Current and former students of an Archway secondary school chatted about their shared experiences at a party to celebrate its 140th birthday last week.
St Aloysius College in Hornsey Lane welcomed dozens of old boys for the bash.
The boys school, which now takes girls at sixth form, was founded by the Brothers of Mercy - a Roman Catholic order officially also known as Brothers Hospitallers of Saint John of God - as a boarding school in 1879.
"Apparently there's still a monk who haunts the upstairs," the school's head of history Geraldine Rimmer told this paper.
Ms Rimmer, who has taught at the school for 36 years, has obviously never seen the ghoulish apparition herself, nor does she believe in it, but she "just tells the kids that" - and so the myth of the undead monk is passed down through the year groups.
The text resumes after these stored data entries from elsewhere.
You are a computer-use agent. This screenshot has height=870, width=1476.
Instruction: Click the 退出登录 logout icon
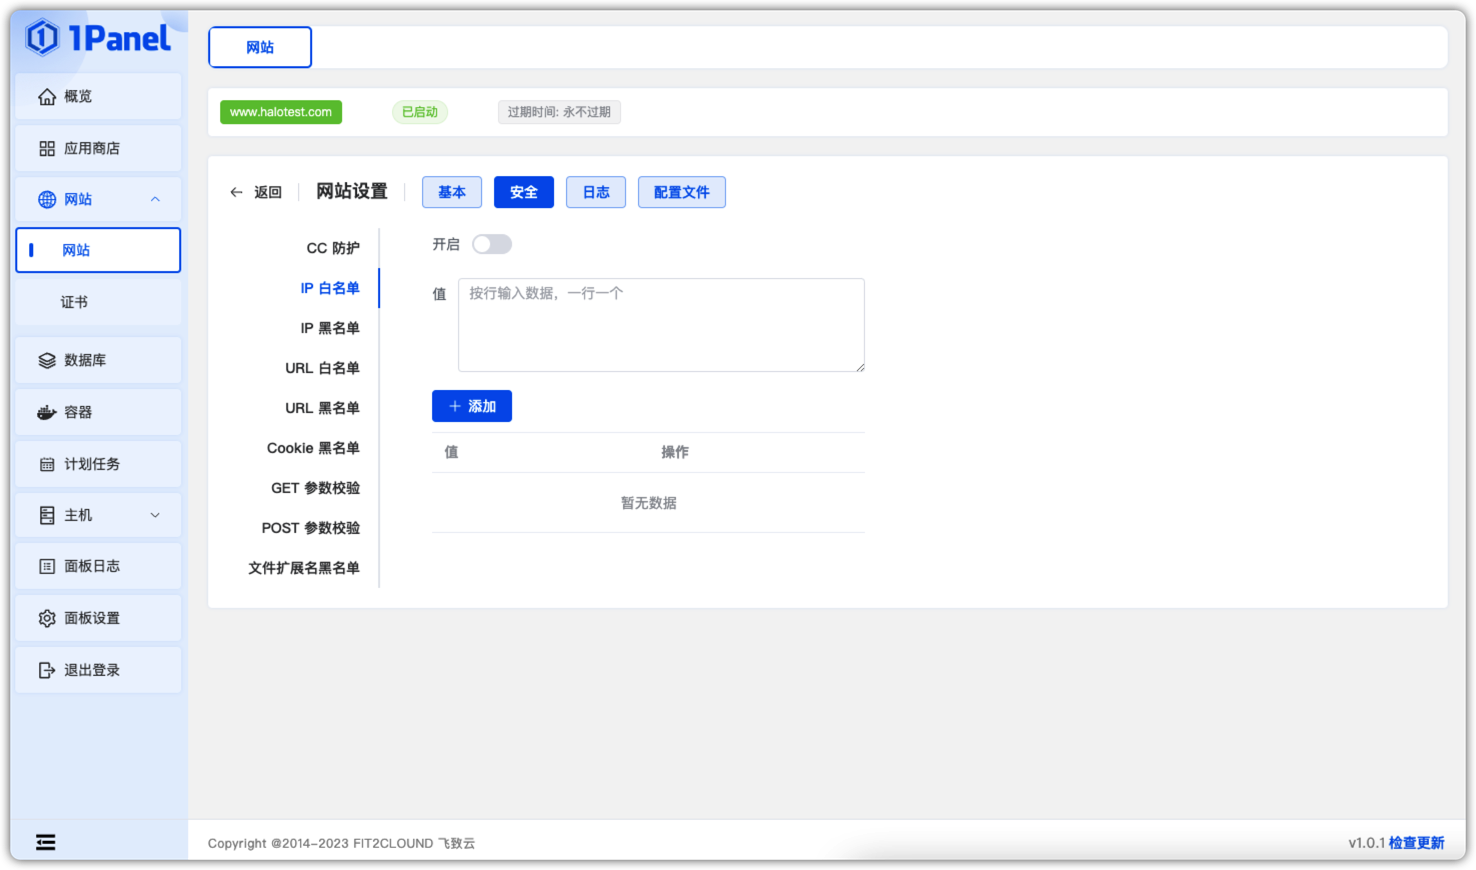point(47,671)
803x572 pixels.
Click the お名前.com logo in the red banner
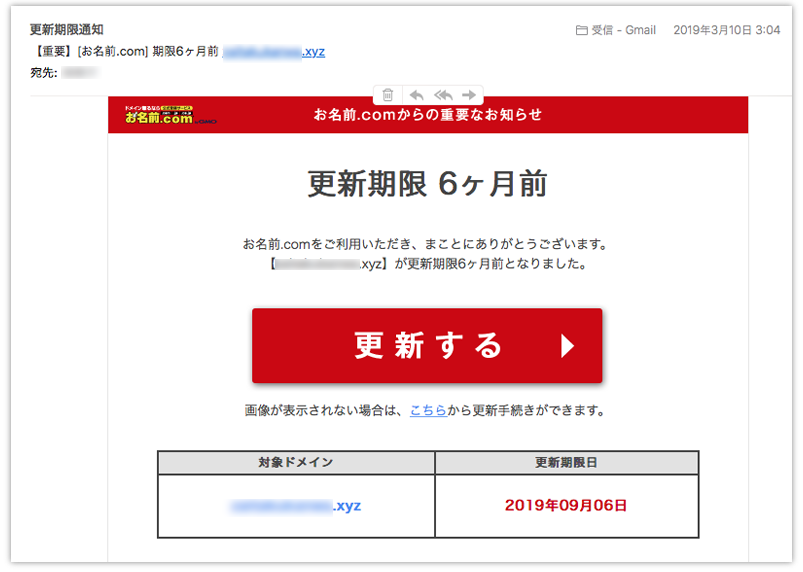(159, 115)
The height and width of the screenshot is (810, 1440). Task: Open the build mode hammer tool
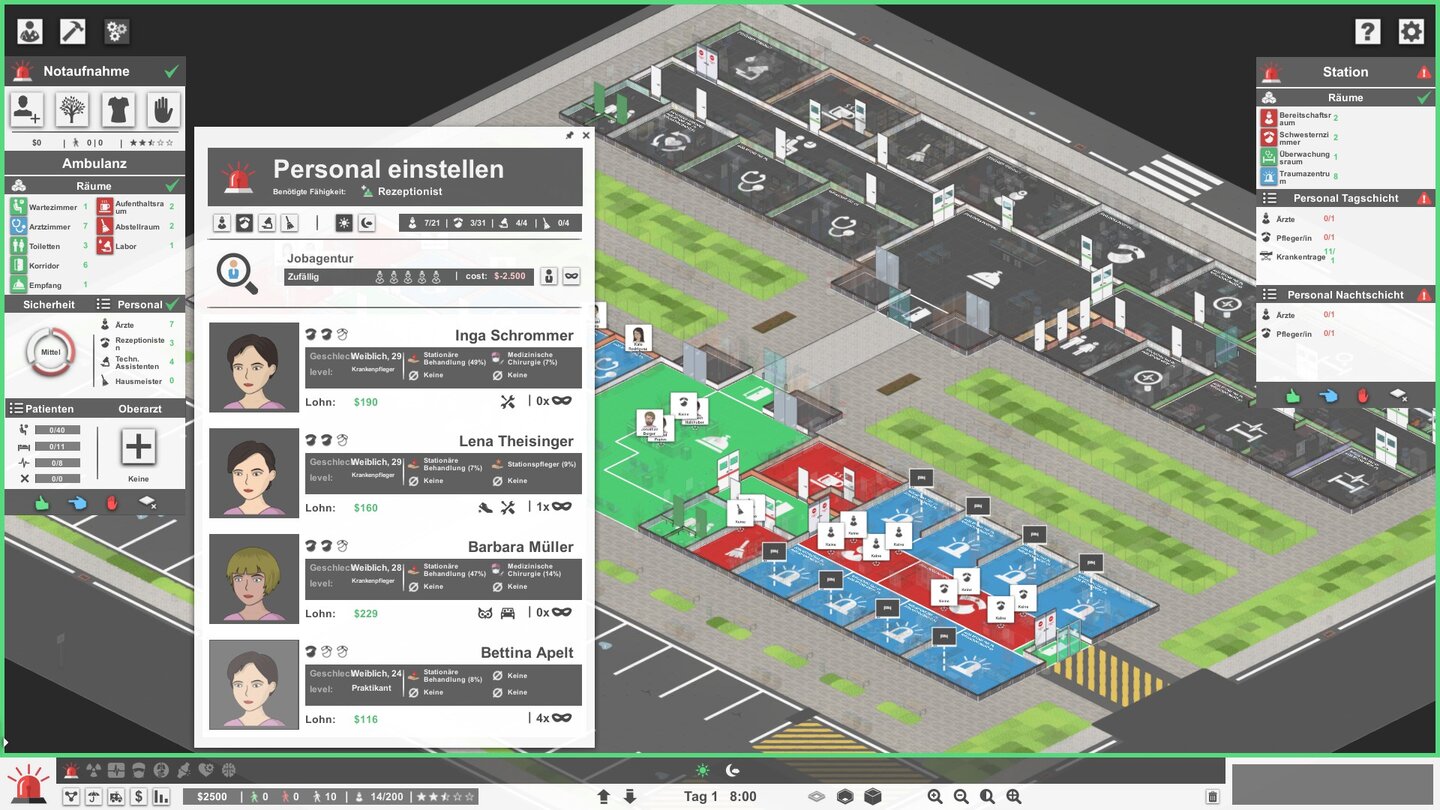(x=73, y=31)
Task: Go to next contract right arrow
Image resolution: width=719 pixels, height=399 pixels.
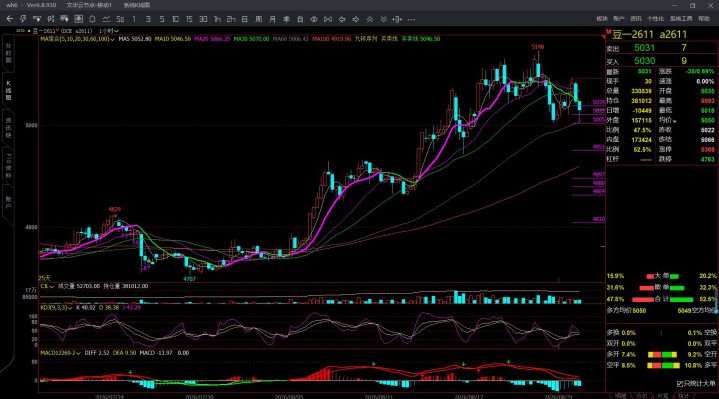Action: pyautogui.click(x=356, y=19)
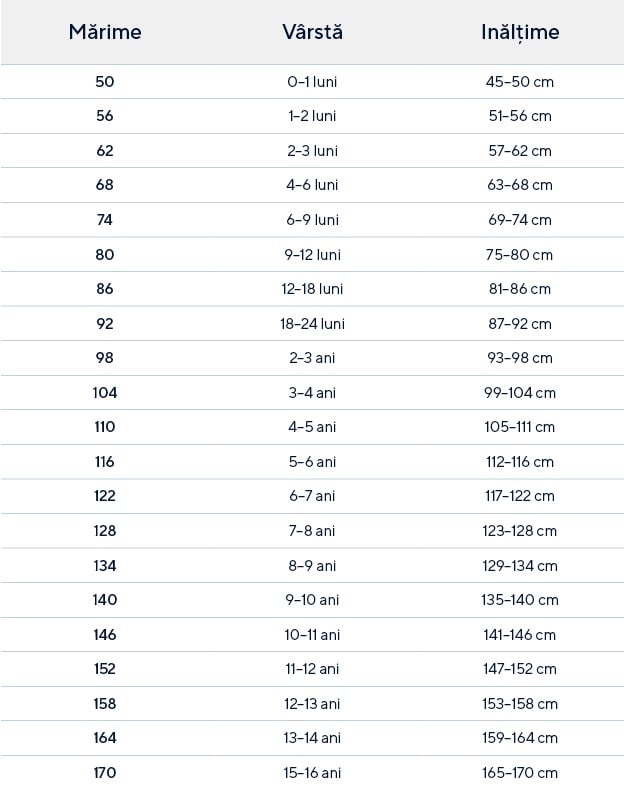The image size is (624, 790).
Task: Click the 87–92 cm height cell
Action: 519,324
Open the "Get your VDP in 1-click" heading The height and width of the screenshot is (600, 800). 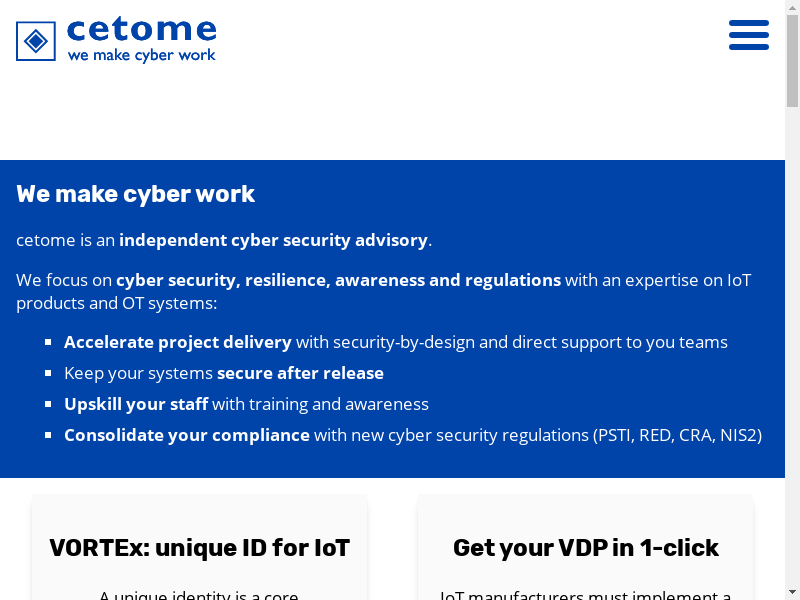(585, 548)
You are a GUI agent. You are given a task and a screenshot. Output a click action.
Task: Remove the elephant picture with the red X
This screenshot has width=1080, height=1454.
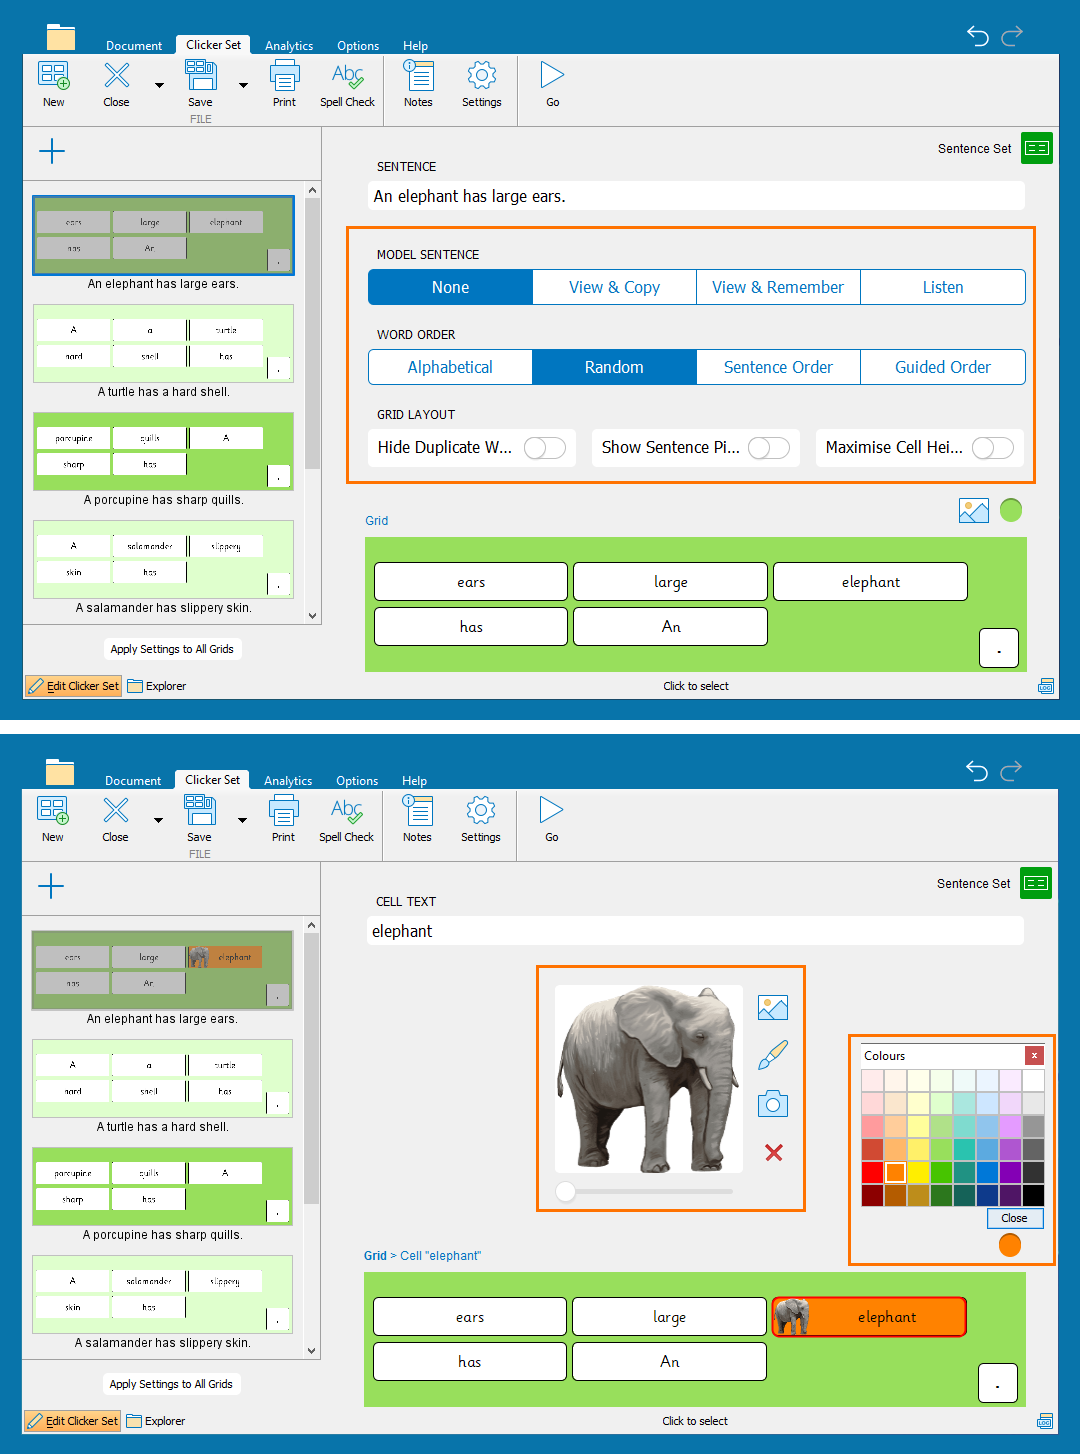pos(773,1152)
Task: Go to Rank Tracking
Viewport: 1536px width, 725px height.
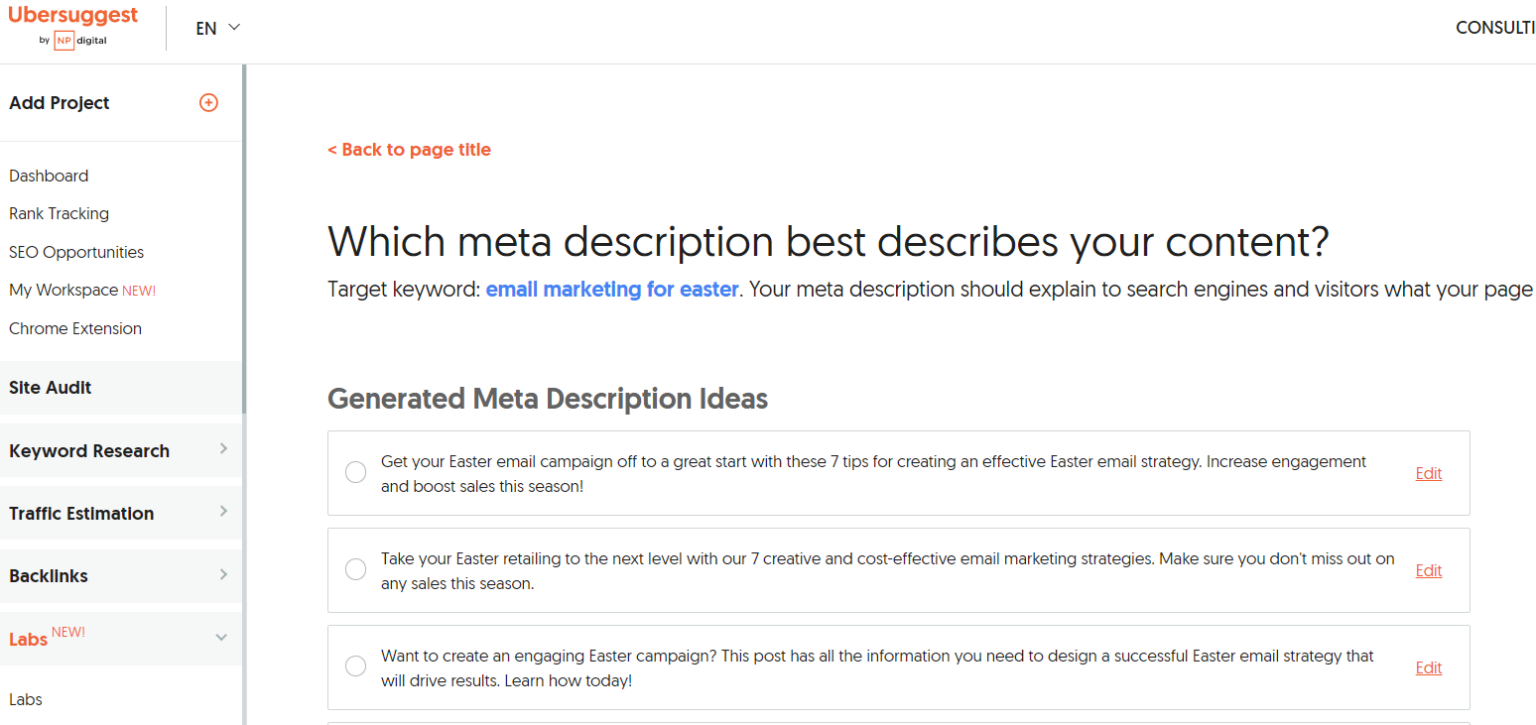Action: tap(59, 214)
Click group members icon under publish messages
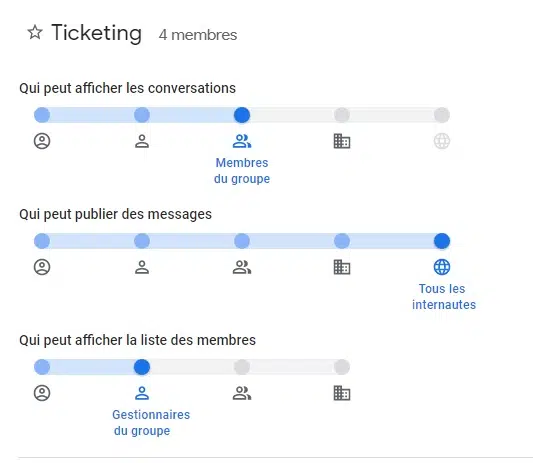Viewport: 533px width, 463px height. coord(242,267)
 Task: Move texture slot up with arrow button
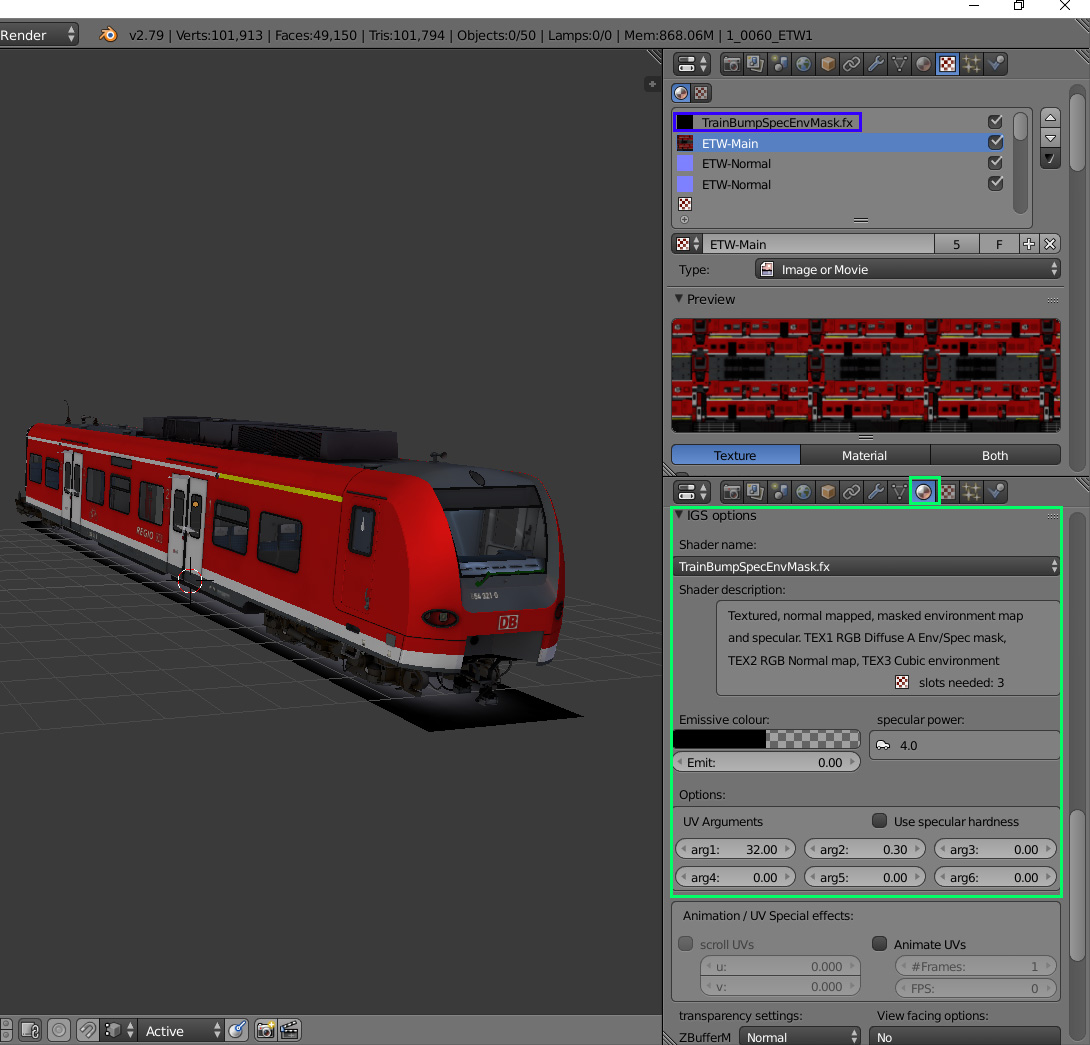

In 1960 the De La Salle brothers took over the school, and it became a comprehensive in 1971. Thirteen years later it merged with Cally's former St William of York boys school and the De La Salle brothers left in the 1990s, after the school had gone into a decline that culminated in its sixth form being closed. It reopened in 2010.
The school also has an extensive old boys network, and the history department gets pupils to research their predecessors who died in world wars, before making pilgrimages to lay flowers at their graves.
Ms Rimmer added: "We pay quite a lot of attention to the world wars. And we have done quite a lot of trips to the battle fields. We go every year.
"We did a big project a few years ago and found out where some former pupils had been buried.
Students recently found a photo of one alumnus, a war hero named B A Jones, during a trip to the Somme, in France. The school passed this on to his family, who had never seen a picture of him before.
"Somebody asked me at the party why I've stayed 36 years," she said. "It's because this is a community. There is a very strong, positive relationship between staff and pupils - sometimes it's challenging but we challenge each other to move forward. There is a huge amount of respect."
Associate head Andy English added: "It helps to build aspirations for our current students that our school has actually [taught] people who have gone in to lead interesting and successful lives - and they can do that."
"At the party we had old boys looking at old photographs, picking themselves out from the 1950s and reminiscing and talking about their peers."
The school has been in the Islington Gazette and Ham&High regularly over the last few years. First, veteran head Tom Mannion was arrested and suspended over suspected fraud, before being cleared of any wrongdoing last year.
Earlier this year students from Year 11, 12 and 13 went on strike over alleged mistreatment of staff by the executive head.
Asked if the school has a history of protests, Ms Rimmer said: "No. We're a staff that's very dedicated and wants the best for our school and we work very closely with senior management and we have a clear vision of where we are going."
She wouldn't be drawn further. But she added: "Our old boys association is really big and we always have Remembrance Sunday, where all the old boys go to the war memorial in Hornsey Lane. It's a really special day."
The old boys network also includes famous sports stars, two Roman Catholic archbishops, and more recently Get Out star Daniel Kaluuya. It is also used by the National Theatre for auditions and courses.
Ms Rimmer added: "Peter Sellers came to the school in the 1930s or 1940s but I know he was a troubled man and apparently in the '60s he would come back to the school and brothers would let him in to his old class.
"He would sit there all night and brothers would bring him sandwiches."